Try it:
In the court opinion excerpt below, how much compensation did Deputy Commissioner Roney award the plaintiff?

Document excerpt:
15. The respiratory surfaces of the lungs are not external contact surfaces of the body.
16. Claimant became incapacitated on 5 January 1963 from earning the wages he was receiving at the time thereof in the same or any other employment because of severe fixed small and large airways obstructive and restrictive ven- *317 tilatory impairment. This incapacity to earn wages results from permanent injury to the lungs.
17. Claimant’s average weekly wages were $60.21.

Deputy Commissioner Roney then concluded as a matter of law that the Workers’ Compensation Act as it existed on 5 January 1963, the date of plaintiff’s disability, did not provide for payment of compensation for disability occasioned by byssinosis. He concluded as a matter of law that the respiratory surfaces of the lungs were not external contact surfaces of the body but that the lungs were essential internal organs of respiration and, thus, plaintiff’s disease was not an occupational disease as that term was defined by G.S. 97-53(13) in 1963. Implicit in his conclusion was his belief that the 1963 version of the Act embraced coverage for infection or inflammation of only external bodily surfaces as a result of irritants in the workplace. Nonetheless, the Commissioner then concluded that plaintiff was entitled to compensation for permanent injury to important organs of the body occasioned by byssinosis that might reasonably be presumed to have caused the diminution of his future earning capacity, and awarded plaintiff $7,000, citing Chapter 1305 of the 1979 North Carolina Session Laws. 2

Both plaintiff and defendants appealed to the full Commission. The Commission found the facts to be the same as those *318 found by the deputy commissioner and concluded, as did Deputy Commissioner Roney, that the lungs are not “external contact surfaces” and that plaintiff was not entitled to compensation under G.S. 97-53(13) as it existed on the date he became permanently disabled. The Commission, however, did not agree that plaintiff’s diminution of future earning capacity was made com-pensable by Chapter 1305 of the 1979 Session Laws and denied his claim in toto. Commissioner Vance dissented.

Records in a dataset
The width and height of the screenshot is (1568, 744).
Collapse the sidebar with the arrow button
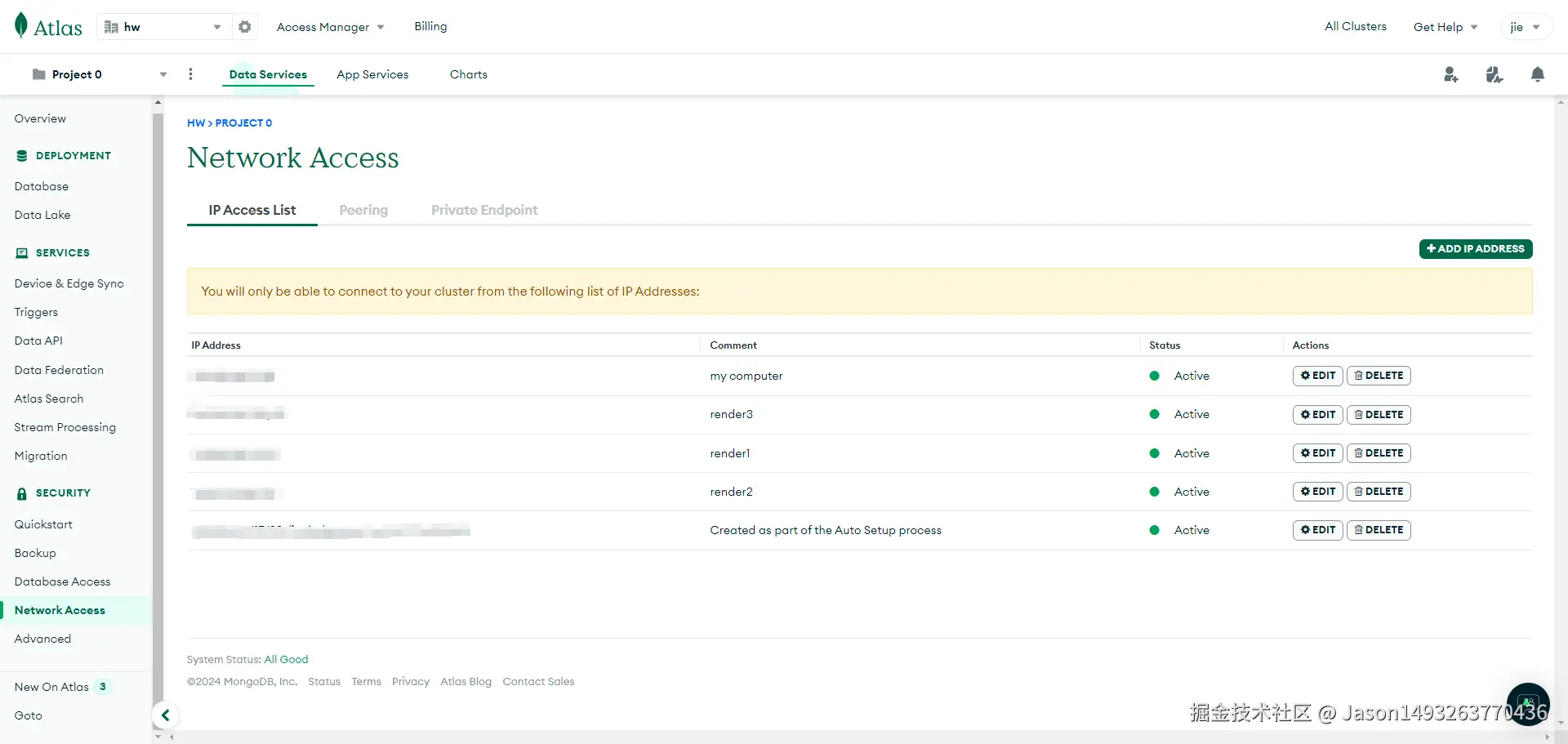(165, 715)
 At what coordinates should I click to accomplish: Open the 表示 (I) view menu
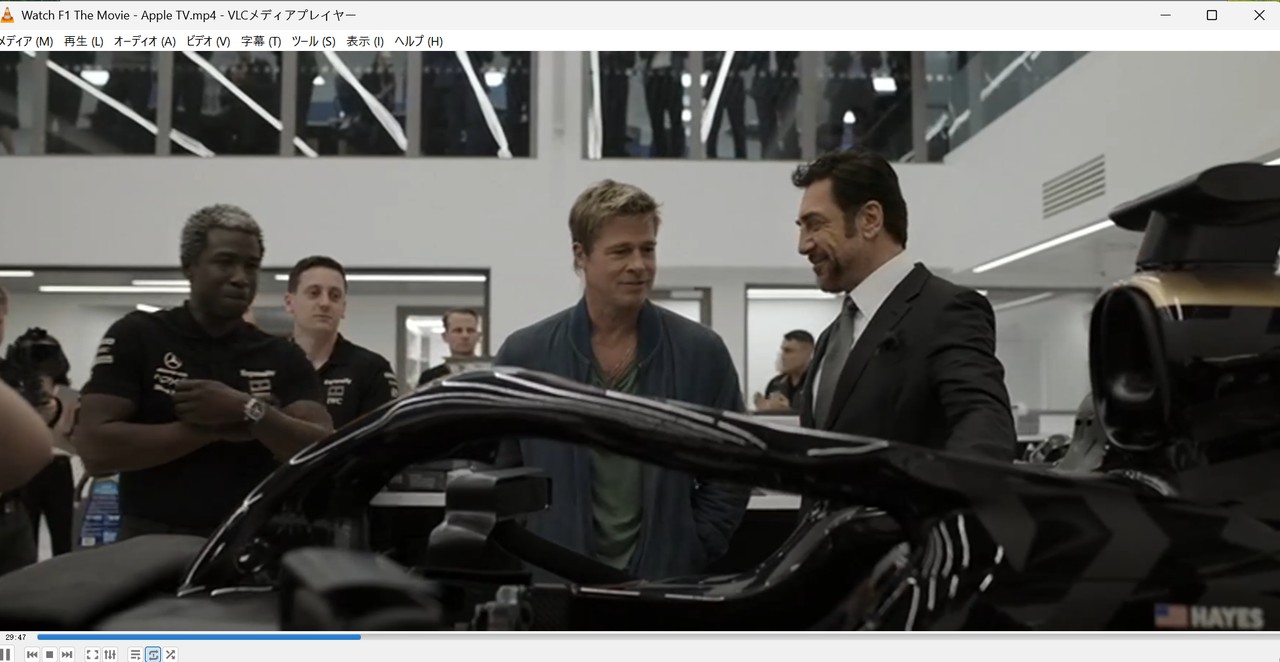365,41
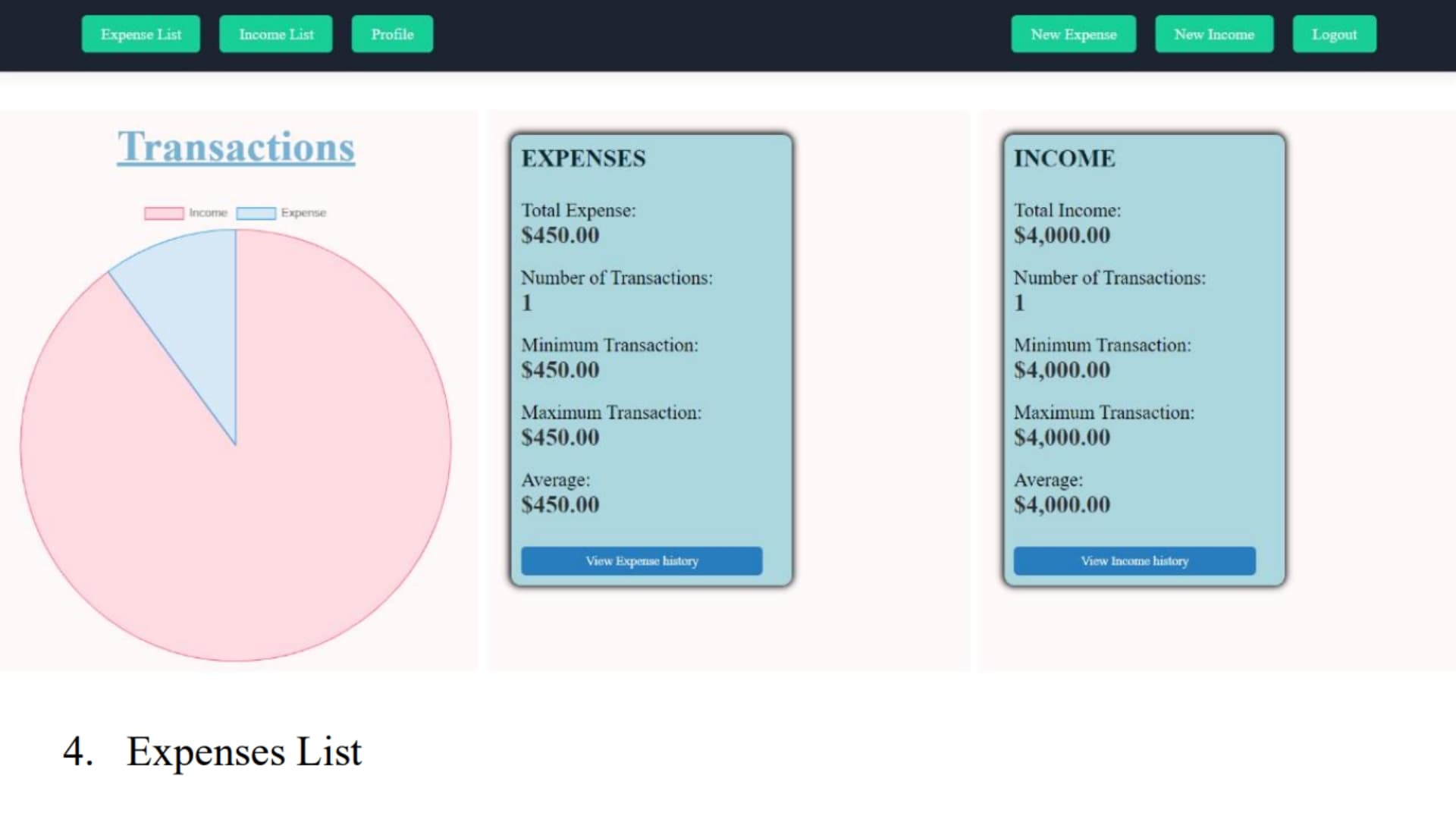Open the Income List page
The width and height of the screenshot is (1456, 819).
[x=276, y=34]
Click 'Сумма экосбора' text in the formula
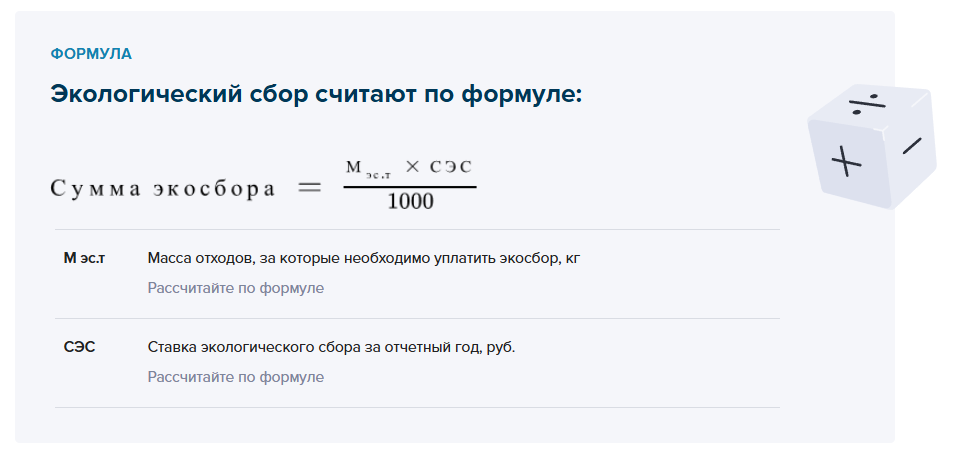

Answer to this exercise:
$7,000.